Text segment
Segment Open
CI validates the production shell entrypoints that directly affect boot, service build, first-boot validation, MOK generation, and release verification. The repo-root make shellcheck target covers the broader repo-owned script set, including .github/scripts/*.sh, files/scripts/*.sh, and files/system/usr/libexec/secure-ai/*.sh.

CI Pipeline

CI is defined in .github/workflows/ci.yml and runs on every push and pull request.

Steps:

  1. Build and test all 9 Go services (go test -race ./...)
  2. Lint Python (py_compile for all service modules including agent)
  3. Run Python tests (pytest tests/) split into unit/integration and adversarial/acceptance gates
  4. Run Ruff, Bandit, mypy, dependency audits, and vulnerability waiver checks
  5. Lint shell scripts with ShellCheck
  6. Lint container build files with Hadolint and repo-owned app-security rules with Semgrep
  7. Validate YAML configs (policy, agent, recipes)
  8. Verify action pins, container image pins, docs consistency, line endings, and image references
  9. Supply chain verification: SBOM generation via pinned Anchore action, cosign availability, and release/build provenance validation

Test Categories

Category Description Examples
Unit Isolated function/method tests Hash verification, policy rule parsing
Integration Multi-component interaction tests Pipeline stage sequencing, service auth flow
Security Validates security invariants hold Injection detection, PII stripping, fail-closed behavior

Running Tests Locally

Go tests

cd services/registry && go test ./...
cd services/tool-firewall && go test ./...
cd services/airlock && go test ./...
Segment Closed
Supplied information
Segment Open
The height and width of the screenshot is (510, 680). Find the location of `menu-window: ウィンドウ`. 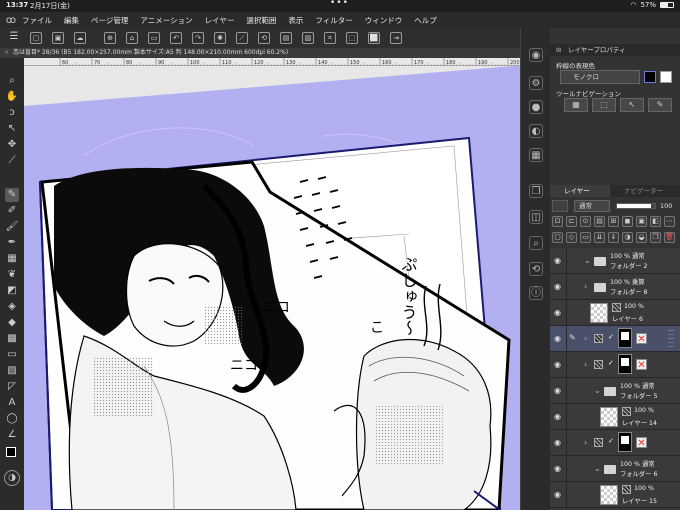

menu-window: ウィンドウ is located at coordinates (384, 20).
Segment Closed
Activities
a: In the CI pipeline text, which file defines CI?
b: Please reproduce the CI pipeline text between "CI Pipeline" and "modules including agent)", inclusive, substituting "commit" for "push".
The listing has no connection to the CI pipeline text.

Solution set
a: .github/workflows/ci.yml

b:
CI Pipeline

CI is defined in .github/workflows/ci.yml and runs on every commit and pull request.

Steps:

  1. Build and test all 9 Go services (go test -race ./...)
  2. Lint Python (py_compile for all service modules including agent)